Work instructions -> Please print exactly the lines from the line containing "Click the Expired" through the end of the data, no more, and keep pictures out of the copy.
★ ★ ★ ★
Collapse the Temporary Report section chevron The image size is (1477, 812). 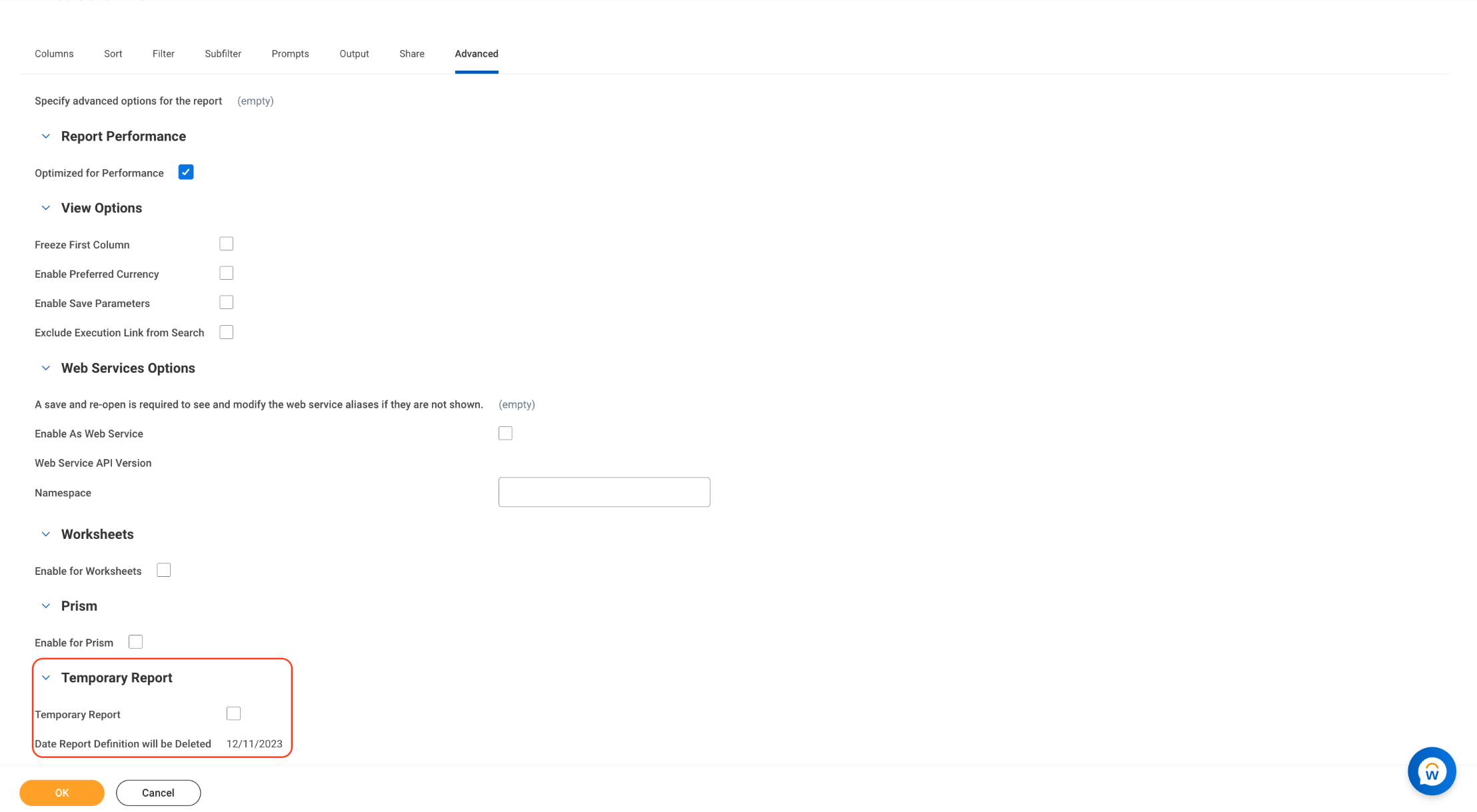coord(45,678)
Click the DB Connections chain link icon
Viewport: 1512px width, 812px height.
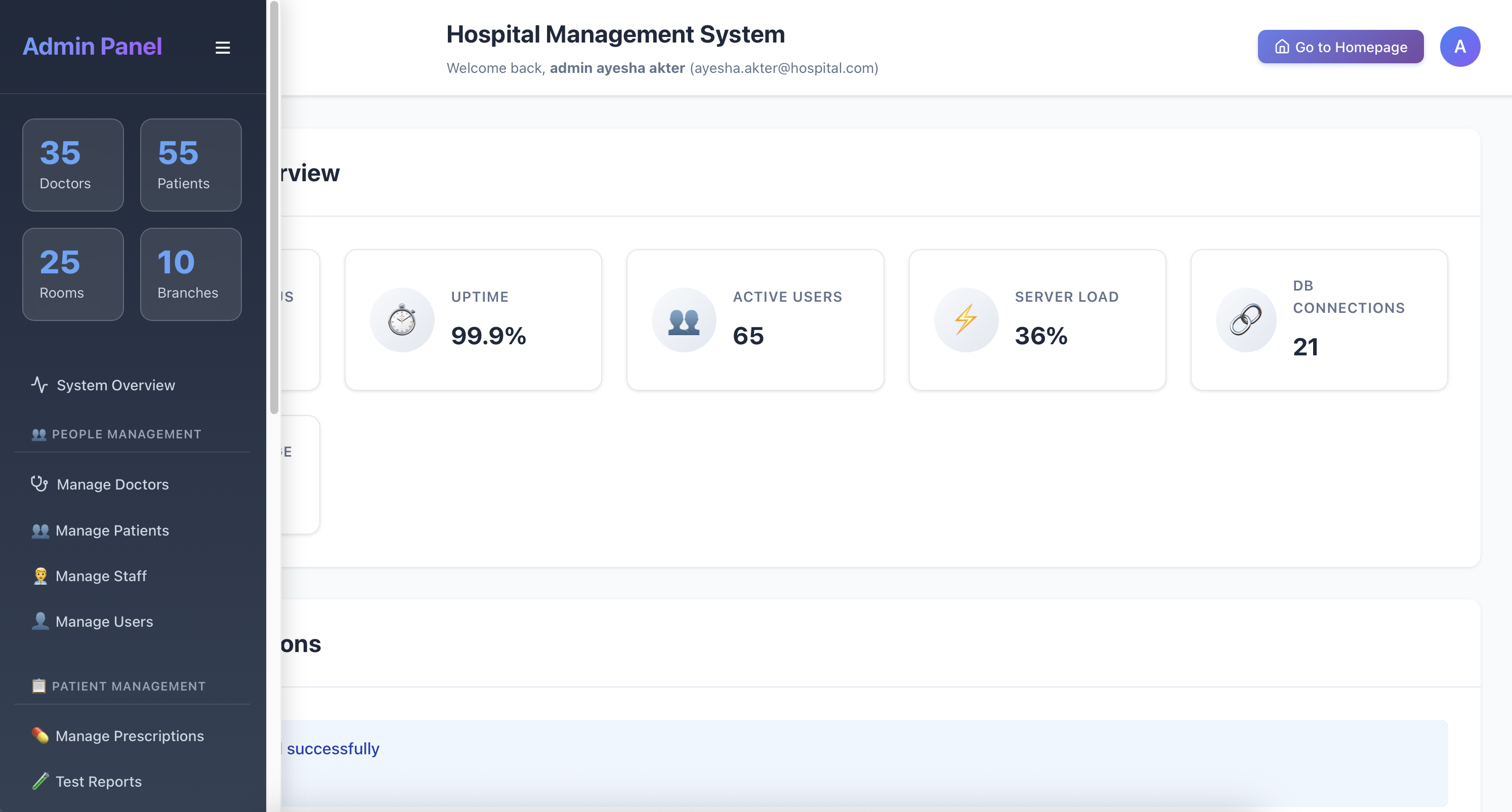coord(1245,320)

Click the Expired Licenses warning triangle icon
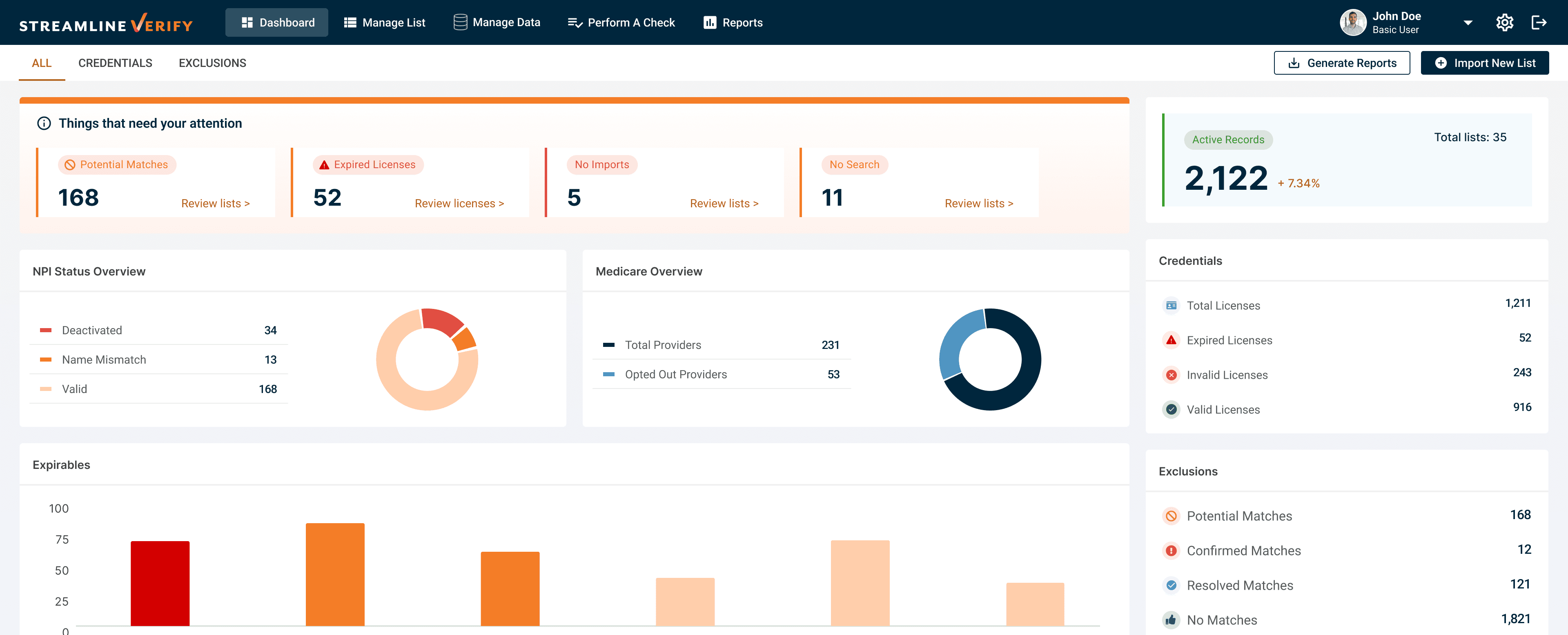1171,340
★ ★ ★ ★
Exercise answer ->
Click the Expired Licenses warning triangle icon
1171,340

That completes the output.